Text passage start

Mixed Data Types in Single Columns

A single SOV column might contain street addresses (text), construction codes (categorical), dollar amounts (numeric), and percentages (numeric) depending on the row. Worse, some SOVs use a “notes” or “comments” column that contains unstructured text mixed in with the structured data.

Inconsistent Number Formatting

TIV values in SOVs appear as “$1,250,000” or “1250000” or “1,250” (meaning $1,250,000 with implied thousands) or “1.25M.” Different brokers use different conventions, and within a single SOV, formatting can change between worksheets. Misinterpreting a TIV value by three orders of magnitude is a real and consequential error.

Text passage end

■ Problem set
1) In the passage on SOV data problems, what kind of column sometimes holds unstructured text mixed in with the structured data?
2) For each statement, say whether it agrees with the passage on SOV data problems, and quote the words that decide it.
(a) Formatting can change between worksheets within a single SOV.
(b) All brokers follow one shared convention for writing TIV values.
(c) A TIV written as "1,250" may stand for $1,250,000.
3) Carry on the passage about messy SOV spreadsheet data, starting after its final sentence.
The data after this passage is not needed for any task.

Listing start

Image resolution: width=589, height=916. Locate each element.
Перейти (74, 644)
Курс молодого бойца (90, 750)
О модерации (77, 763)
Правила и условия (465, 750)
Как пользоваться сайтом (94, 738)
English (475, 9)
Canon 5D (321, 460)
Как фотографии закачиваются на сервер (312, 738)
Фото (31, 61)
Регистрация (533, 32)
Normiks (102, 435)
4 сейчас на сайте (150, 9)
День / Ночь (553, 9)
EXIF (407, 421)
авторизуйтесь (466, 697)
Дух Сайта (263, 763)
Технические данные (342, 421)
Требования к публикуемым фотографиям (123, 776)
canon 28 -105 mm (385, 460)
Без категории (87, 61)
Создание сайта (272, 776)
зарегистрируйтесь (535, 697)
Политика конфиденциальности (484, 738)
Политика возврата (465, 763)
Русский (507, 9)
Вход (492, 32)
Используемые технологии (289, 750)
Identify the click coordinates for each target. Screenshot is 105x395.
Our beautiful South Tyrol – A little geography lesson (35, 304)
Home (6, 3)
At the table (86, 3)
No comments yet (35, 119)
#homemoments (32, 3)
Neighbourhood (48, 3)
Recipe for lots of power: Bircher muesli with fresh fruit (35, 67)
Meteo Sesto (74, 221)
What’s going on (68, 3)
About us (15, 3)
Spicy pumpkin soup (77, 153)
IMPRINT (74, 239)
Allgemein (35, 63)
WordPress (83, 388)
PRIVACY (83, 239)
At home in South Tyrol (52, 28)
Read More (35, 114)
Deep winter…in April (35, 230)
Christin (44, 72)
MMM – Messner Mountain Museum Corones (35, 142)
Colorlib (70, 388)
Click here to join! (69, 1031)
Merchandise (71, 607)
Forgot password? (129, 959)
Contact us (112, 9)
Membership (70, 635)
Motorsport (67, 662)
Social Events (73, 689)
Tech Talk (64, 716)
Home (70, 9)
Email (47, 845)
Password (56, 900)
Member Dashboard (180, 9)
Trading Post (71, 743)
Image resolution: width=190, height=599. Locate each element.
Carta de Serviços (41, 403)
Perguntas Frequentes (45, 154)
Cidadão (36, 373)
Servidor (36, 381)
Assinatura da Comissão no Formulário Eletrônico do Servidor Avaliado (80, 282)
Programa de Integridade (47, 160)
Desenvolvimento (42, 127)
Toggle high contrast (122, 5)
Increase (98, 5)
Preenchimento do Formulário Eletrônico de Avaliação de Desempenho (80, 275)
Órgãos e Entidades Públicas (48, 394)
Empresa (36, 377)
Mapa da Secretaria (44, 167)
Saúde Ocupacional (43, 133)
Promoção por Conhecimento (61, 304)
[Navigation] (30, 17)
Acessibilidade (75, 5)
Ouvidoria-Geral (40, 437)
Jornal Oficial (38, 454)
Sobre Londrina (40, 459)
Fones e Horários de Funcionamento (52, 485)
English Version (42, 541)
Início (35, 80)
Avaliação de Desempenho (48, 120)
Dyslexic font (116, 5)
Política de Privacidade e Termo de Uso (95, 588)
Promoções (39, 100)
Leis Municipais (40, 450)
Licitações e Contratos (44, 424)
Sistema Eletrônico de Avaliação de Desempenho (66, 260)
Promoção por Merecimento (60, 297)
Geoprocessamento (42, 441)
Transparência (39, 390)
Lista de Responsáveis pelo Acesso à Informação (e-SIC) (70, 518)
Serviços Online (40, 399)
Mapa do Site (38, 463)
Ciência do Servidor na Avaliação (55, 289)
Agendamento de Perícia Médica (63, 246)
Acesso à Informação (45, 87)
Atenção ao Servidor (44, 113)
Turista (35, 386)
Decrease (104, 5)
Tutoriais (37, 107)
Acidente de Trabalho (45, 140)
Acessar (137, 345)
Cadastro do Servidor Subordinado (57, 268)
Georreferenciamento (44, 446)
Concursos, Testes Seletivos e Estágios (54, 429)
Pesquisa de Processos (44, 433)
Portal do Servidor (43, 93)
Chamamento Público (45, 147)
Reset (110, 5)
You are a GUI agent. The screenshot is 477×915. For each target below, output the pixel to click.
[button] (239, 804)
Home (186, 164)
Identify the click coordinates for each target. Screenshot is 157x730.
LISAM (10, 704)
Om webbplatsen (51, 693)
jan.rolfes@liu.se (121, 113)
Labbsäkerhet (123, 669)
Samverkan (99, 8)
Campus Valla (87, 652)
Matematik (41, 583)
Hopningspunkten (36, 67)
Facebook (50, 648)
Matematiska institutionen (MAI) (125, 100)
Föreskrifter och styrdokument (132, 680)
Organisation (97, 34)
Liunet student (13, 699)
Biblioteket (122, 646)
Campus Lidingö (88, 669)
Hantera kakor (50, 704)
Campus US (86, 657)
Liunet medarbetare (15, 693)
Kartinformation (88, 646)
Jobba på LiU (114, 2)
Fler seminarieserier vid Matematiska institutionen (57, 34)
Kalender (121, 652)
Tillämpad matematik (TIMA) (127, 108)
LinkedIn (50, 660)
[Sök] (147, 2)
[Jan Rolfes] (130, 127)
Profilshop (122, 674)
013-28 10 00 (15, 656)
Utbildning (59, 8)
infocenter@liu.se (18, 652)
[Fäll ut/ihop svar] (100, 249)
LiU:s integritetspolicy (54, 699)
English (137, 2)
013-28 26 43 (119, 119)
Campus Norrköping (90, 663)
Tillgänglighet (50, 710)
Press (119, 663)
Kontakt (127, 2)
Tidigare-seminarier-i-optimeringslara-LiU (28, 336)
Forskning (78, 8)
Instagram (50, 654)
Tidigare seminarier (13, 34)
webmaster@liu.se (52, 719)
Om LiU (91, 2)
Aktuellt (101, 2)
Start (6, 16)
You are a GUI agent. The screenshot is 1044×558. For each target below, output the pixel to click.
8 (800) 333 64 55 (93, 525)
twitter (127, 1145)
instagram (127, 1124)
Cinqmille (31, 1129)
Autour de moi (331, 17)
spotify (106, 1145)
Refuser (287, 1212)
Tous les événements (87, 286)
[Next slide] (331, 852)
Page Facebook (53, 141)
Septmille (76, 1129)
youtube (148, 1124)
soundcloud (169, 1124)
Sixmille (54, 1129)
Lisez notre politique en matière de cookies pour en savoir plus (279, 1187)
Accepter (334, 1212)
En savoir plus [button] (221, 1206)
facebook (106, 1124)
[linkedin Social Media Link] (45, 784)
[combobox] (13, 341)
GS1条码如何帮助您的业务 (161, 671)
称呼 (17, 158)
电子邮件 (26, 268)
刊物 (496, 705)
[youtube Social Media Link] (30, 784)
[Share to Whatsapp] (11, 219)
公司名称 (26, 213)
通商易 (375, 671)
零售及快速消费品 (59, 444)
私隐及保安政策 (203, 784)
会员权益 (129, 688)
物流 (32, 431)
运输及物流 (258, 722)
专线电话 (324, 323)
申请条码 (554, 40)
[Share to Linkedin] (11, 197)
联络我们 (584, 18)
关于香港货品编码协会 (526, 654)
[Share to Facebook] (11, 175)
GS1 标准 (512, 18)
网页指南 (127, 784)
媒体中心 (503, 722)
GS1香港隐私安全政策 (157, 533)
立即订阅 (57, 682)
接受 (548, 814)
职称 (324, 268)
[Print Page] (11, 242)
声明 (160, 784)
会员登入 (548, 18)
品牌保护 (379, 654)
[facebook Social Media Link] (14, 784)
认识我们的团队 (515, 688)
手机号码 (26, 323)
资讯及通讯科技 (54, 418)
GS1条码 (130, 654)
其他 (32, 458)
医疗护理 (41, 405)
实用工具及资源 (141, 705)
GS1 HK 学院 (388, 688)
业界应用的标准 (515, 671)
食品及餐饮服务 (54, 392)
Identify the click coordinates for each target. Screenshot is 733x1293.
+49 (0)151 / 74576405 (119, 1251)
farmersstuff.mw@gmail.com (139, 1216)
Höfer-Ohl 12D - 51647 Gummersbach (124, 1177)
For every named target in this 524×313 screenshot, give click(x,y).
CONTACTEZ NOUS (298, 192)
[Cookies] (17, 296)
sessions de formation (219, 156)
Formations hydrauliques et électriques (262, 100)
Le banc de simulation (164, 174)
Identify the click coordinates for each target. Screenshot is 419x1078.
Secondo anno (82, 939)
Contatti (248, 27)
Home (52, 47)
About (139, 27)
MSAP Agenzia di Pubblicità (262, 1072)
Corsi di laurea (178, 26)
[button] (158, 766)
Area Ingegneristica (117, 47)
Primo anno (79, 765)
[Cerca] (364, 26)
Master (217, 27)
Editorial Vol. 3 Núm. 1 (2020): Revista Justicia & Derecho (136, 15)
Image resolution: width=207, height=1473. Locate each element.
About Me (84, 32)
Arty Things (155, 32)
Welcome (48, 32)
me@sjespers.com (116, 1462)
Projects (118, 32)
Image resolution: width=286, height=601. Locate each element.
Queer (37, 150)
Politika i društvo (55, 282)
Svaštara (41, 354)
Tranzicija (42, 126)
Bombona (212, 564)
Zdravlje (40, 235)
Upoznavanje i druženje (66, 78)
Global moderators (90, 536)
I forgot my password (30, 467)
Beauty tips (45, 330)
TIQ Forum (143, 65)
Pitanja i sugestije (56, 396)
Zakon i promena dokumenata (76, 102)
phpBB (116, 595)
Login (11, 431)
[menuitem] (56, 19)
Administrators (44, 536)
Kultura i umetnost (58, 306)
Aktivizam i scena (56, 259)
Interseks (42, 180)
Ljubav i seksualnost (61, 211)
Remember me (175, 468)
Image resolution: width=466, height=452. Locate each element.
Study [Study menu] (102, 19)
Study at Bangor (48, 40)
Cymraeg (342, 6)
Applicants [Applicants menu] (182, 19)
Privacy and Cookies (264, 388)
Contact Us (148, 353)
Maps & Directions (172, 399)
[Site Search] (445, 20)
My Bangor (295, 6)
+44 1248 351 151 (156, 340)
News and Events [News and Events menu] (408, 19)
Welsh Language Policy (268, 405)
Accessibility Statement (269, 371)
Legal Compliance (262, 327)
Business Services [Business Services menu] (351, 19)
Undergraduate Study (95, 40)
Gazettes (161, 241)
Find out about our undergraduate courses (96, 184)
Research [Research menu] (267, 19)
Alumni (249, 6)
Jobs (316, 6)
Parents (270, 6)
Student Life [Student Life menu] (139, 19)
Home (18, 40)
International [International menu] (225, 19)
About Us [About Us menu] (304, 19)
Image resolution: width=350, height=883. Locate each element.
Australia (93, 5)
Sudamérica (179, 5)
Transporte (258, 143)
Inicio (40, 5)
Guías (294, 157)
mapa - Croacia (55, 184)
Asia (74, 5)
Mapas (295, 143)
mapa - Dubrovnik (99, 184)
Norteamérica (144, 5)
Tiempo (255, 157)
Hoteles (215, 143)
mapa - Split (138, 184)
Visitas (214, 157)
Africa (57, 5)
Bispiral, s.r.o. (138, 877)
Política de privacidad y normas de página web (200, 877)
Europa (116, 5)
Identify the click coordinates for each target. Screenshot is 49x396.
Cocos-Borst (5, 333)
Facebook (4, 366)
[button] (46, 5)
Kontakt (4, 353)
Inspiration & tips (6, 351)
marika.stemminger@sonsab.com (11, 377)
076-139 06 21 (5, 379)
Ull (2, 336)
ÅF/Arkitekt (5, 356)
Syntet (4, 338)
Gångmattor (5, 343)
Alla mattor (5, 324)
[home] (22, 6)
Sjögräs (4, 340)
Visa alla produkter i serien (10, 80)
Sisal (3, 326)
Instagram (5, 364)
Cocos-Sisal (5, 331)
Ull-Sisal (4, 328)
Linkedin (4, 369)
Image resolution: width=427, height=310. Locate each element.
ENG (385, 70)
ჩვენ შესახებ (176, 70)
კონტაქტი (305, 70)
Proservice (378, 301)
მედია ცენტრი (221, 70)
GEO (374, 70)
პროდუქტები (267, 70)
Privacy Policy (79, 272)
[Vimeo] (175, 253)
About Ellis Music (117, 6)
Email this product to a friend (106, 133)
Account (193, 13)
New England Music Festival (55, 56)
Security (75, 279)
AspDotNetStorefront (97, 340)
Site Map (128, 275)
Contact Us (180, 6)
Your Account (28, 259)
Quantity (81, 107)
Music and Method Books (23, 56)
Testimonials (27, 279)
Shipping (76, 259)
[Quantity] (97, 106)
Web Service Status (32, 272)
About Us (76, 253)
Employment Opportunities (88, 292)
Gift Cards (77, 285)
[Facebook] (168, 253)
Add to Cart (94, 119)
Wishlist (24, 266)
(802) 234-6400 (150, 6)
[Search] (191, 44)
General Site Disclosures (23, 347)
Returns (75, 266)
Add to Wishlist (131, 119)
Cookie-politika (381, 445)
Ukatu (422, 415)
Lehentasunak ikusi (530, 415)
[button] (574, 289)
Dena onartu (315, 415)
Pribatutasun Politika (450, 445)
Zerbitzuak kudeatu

Listing end

■ Exercise results
1) A "notes" or "comments" column.

2)
(a) Yes: "within a single SOV, formatting can change between worksheets"
(b) No: "Different brokers use different conventions"
(c) Yes: "“1,250” (meaning $1,250,000 with implied thousands)"

3)
What Needs to Be Extracted

For a typical commercial property underwriting workflow, the minimum viable extraction from an SOV includes:

Field	Priority	Difficulty	Notes
Location address (full)	Critical	Medium	Address parsing, geocoding challenges
Building TIV	Critical	Medium	Number format inconsistency
Contents TIV	Critical	Medium	Sometimes combined with building
BI TIV	High	Medium	Not always present
Construction type	High	Hard	Varies between coded and descriptive
Year built	High	Easy	Usually numeric, straightforward
Square footage	High	Easy	Usually numeric
Number of stories	Medium	Easy	Usually numeric
Occupancy description	Medium	Hard	Unstructured text, varies wildly
Protection class	Medium	Hard	Multiple coding systems
SIC/NAICS code	Medium	Easy	When present, usually clean
Flood zone	Medium	Easy	When present, usually coded

The “difficulty” column reflects our experience with AI extraction accuracy, not the inherent complexity of the data type.

Tool Comparison: Sensible vs Reducto vs SortSpoke

We tested three tools on a standardized set of 150 SOVs representing different formats, sizes, and quality levels. Here is what we found.

Capability	Sensible	Reducto	SortSpoke
Approach	JSON config templates + AI fallback	AI-first table extraction	Insurance-specific IDP
SOV-specific templates	Pre-built for common formats	No pre-built templates	Pre-built for insurance submissions
Multi-page table handling	Good (with config)	Very good (AI-detected continuity)	Good (underwriter-configurable rules)
Excel SOV support	Yes (XLSX upload)	Yes (XLSX and CSV)	Yes (XLSX, CSV, PDF)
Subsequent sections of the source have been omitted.